Il protagonista del film di Denis Imbert, tratto da un libro autobiografico dell’autore e viaggiatore francese Sylvain Tesson, è uno scrittore famoso: un uomo spavaldo, un impenitente seduttore che dopo aver rischiato la vita decide di ripartire da una folle scommessa. Attraversare a piedi la Francia profonda, tra sentieri poco battuti di montagna, lungo mille e trecento chilometri. E Jean Dujardin, attore poliedrico e interprete magnetico, tiene sempre con forza il centro dell’inquadratura
Pierre, il protagonista di A passo d’uomo del regista e sceneggiatore francese Denis Imbert, è uno scrittore famoso, un uomo spavaldo, un impenitente seduttore: si sente padrone del mondo e come tale si comporta, fino a rischiare la vita nel modo più stupido. E ritrovarsi bloccato in un letto d’ospedale per lunghi mesi, con le ossa rotte e il morale a pezzi. Come reagire? Come riprendersi dopo una simile disastrosa caduta, fisica e psicologica? Ancora e sempre buttando il cuore oltre l’ostacolo, rimanendo fedeli a sé stessi, al proprio personaggio, e però dandosi il tempo, e lo spazio mentale, per cercare di fare qualcosa di diverso, sperimentare un nuovo modo di essere.
Nasce così nella testa di Pierre l’idea di una folle scommessa. Se riuscirà a riprendere l’uso delle gambe, tenterà una vera e propria impresa: camminare per 1300 chilometri attraverso la Francia profonda, percorrendo sentieri poco battuti, salendo e scendendo montagne, mettendo un piede dopo l’altro, con ostinazione e fatica, in perfetta solitudine.
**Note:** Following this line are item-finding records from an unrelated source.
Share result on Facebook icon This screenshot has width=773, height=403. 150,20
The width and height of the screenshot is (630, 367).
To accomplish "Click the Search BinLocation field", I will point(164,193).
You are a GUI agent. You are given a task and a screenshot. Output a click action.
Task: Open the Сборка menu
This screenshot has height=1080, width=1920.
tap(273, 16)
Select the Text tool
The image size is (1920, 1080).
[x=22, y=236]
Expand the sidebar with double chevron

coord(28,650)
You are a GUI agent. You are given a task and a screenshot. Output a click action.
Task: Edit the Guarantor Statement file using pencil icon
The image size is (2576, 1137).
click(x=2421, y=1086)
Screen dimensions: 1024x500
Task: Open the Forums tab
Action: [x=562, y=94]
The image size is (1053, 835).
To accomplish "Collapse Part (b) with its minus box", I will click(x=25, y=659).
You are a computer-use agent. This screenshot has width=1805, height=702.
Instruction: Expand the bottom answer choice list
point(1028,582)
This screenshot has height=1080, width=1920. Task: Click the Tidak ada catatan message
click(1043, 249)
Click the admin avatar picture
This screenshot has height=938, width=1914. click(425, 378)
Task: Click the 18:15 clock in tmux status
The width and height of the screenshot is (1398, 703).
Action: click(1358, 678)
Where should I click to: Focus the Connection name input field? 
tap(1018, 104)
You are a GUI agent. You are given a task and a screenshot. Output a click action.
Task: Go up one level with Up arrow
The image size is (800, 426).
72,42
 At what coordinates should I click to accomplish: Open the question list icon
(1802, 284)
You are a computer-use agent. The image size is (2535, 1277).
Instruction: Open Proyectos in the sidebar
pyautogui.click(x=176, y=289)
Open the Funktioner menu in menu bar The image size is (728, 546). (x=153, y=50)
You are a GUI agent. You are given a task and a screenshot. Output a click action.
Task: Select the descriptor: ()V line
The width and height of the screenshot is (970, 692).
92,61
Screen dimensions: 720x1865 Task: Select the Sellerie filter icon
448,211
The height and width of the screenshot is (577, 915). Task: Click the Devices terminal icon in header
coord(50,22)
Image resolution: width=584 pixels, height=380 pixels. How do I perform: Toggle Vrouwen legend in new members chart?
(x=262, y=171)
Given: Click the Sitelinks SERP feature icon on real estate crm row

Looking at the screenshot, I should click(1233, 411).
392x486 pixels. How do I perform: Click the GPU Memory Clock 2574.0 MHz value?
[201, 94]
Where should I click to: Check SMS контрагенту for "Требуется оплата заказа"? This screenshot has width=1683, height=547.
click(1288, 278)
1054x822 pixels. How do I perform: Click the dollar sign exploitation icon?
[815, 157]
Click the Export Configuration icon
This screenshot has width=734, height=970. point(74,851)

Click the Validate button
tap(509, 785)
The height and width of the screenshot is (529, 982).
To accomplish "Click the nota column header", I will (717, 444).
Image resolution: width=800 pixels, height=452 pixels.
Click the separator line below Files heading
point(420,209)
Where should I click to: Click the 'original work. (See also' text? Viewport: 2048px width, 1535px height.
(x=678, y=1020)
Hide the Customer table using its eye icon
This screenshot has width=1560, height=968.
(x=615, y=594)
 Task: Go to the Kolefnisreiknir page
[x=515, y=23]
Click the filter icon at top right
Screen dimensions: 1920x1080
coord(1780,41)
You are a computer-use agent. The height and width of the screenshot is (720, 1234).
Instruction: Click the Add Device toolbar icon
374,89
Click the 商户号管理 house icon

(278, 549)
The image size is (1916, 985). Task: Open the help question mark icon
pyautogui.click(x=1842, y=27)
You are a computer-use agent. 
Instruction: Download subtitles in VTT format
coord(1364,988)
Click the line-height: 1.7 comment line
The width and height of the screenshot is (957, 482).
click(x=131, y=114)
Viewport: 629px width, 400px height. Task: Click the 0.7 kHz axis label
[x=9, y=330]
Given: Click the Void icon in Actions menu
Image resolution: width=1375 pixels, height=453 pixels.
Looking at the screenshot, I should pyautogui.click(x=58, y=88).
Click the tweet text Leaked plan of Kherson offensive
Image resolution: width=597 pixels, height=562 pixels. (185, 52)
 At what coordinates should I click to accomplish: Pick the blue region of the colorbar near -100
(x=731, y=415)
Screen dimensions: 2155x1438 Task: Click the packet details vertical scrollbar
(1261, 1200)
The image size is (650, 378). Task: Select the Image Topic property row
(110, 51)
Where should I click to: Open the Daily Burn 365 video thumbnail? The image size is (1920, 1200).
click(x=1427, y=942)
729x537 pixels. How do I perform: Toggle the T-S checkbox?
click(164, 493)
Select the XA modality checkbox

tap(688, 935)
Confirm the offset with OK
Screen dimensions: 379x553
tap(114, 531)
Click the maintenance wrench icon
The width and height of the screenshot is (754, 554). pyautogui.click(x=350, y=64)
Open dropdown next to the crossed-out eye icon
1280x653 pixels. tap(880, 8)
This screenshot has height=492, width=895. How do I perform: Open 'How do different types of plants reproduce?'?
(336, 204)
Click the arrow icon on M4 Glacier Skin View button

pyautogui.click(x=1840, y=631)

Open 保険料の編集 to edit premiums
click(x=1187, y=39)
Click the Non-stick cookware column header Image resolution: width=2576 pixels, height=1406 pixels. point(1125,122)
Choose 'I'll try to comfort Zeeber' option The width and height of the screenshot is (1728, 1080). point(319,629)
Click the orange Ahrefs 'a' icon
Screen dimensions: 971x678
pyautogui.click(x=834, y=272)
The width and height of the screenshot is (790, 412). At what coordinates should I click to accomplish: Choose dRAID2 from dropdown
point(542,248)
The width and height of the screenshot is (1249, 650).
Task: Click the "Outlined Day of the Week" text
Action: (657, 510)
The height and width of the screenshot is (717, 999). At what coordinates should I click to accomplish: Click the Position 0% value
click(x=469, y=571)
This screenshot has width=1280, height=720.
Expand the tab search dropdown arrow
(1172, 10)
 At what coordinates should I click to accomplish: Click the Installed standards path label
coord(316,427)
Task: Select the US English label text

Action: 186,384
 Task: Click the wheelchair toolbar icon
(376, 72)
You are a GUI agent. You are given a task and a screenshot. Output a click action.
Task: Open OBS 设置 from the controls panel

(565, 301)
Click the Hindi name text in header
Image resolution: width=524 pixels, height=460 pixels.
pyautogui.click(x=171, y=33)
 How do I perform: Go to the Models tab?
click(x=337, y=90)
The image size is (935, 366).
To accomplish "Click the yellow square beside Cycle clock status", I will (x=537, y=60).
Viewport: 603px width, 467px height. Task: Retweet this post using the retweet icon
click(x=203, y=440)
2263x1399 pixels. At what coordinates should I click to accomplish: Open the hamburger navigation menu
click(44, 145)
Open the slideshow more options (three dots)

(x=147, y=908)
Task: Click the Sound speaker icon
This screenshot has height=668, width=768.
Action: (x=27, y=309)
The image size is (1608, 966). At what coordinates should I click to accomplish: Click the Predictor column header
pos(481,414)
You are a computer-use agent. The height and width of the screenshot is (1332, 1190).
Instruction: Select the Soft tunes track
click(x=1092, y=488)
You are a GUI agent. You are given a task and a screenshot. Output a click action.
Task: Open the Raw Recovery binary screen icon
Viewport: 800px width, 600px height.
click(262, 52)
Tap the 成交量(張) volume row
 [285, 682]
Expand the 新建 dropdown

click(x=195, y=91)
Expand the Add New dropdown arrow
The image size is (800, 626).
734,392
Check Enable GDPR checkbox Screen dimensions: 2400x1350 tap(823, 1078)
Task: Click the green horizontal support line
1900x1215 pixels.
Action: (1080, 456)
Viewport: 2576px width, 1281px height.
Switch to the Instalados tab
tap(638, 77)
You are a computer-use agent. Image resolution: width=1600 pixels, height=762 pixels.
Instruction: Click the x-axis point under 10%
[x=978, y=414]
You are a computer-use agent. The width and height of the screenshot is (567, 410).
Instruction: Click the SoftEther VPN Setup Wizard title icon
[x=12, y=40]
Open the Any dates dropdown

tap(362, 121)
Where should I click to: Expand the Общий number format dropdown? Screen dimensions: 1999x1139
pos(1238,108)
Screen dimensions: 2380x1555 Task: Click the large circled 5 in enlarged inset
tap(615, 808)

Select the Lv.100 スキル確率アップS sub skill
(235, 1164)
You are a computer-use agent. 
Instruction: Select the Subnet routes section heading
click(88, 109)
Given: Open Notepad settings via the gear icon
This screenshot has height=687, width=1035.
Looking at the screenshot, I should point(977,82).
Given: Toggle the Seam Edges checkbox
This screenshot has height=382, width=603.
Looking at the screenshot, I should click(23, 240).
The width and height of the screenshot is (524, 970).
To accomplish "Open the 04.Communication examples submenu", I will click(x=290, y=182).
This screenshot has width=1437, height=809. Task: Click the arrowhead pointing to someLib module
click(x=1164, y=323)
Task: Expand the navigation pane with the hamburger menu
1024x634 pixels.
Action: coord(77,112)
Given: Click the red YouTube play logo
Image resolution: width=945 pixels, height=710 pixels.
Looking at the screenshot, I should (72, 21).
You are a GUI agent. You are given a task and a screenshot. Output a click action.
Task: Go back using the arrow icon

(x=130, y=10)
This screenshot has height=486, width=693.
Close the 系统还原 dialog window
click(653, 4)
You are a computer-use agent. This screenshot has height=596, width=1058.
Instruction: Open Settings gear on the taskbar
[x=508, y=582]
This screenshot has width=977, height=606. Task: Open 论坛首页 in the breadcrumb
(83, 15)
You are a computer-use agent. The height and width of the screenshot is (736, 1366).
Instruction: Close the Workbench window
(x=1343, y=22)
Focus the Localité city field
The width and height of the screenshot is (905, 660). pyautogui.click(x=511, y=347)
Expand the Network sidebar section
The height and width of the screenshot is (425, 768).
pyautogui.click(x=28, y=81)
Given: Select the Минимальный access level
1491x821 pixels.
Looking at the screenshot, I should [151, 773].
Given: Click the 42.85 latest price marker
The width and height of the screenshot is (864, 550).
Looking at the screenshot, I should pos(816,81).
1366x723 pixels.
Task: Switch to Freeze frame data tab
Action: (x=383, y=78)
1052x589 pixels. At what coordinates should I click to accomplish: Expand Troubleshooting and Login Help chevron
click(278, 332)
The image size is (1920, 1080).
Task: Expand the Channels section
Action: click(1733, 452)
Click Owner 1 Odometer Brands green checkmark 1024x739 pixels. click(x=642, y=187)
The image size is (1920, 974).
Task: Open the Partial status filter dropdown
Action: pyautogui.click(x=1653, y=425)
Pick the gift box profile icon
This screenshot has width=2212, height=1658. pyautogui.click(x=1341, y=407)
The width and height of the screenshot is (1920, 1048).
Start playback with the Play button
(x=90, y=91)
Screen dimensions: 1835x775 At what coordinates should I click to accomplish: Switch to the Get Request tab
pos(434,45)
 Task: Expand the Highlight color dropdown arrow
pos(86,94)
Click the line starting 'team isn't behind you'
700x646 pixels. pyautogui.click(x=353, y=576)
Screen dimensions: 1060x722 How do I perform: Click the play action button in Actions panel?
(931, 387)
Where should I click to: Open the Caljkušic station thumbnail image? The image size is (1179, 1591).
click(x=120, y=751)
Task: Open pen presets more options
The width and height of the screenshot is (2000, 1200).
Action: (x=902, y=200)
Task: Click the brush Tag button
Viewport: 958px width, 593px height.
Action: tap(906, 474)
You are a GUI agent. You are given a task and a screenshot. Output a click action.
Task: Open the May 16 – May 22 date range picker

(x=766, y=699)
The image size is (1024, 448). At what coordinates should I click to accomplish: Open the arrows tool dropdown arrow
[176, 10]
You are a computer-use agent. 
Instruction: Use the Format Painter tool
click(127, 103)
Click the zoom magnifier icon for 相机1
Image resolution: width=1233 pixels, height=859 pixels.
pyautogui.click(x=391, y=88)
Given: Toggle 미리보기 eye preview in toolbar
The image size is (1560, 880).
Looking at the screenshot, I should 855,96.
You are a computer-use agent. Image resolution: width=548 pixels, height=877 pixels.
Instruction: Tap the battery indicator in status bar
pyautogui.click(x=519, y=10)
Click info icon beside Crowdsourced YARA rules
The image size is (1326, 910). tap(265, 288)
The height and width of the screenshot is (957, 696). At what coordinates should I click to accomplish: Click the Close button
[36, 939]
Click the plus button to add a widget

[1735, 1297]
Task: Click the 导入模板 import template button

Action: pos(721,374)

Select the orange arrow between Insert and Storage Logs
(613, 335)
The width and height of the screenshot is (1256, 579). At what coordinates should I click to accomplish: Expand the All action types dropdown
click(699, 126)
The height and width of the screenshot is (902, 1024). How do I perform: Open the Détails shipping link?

Un’impresa che lo condurrà a rimettere in discussione tutto ciò che gli sembrava assodato, e gli regalerà un nuovo sguardo sul mondo e soprattutto sulla natura.
Un film sul camminare come filosofia di vita, tratto dal libro autobiografico Sentieri neri (Sur les chemins noir il titolo originale, sia del film che del libro, in Italia pubblicato da Sellerio) dello scrittore e viaggiatore francese Sylvain Tesson, già protagonista insieme a Vincent Munier del documentario La pantera delle nevi, girato in inverno in Tibet, a 5000 metri di altezza. Camminare per ritrovarsi e ricominciare, per riparare gli errori, scoprirsi diversi, trovare un senso. Camminare per guarire le proprie ferite e imparare ad ascoltare, per fermarsi e finalmente ripartire. Magari col piede giusto.
Un film che conquista per la sua grazia un po’ randagia, sottile e spigolosa, per questo mettere in scena il rapporto tra uomo e natura come una lotta impari eppure magnifica, vitale, irrinunciabile. Un film affascinante, malinconico, trascinante, anche e soprattutto perché al centro dell’inquadratura c’è sempre lui, Jean Dujardin, attore poliedrico e interprete magnetico. Non un grande film, ma dall’inizio alla fine un’esperienza significativa, capace di farci immaginare come potrebbe essere – per tutti noi, se un giorno ce ne venisse la voglia, o ne sentissimo davvero la necessità – la scoperta della lentezza, del viaggio come cammino, della libertà come ricerca. E forse redenzione.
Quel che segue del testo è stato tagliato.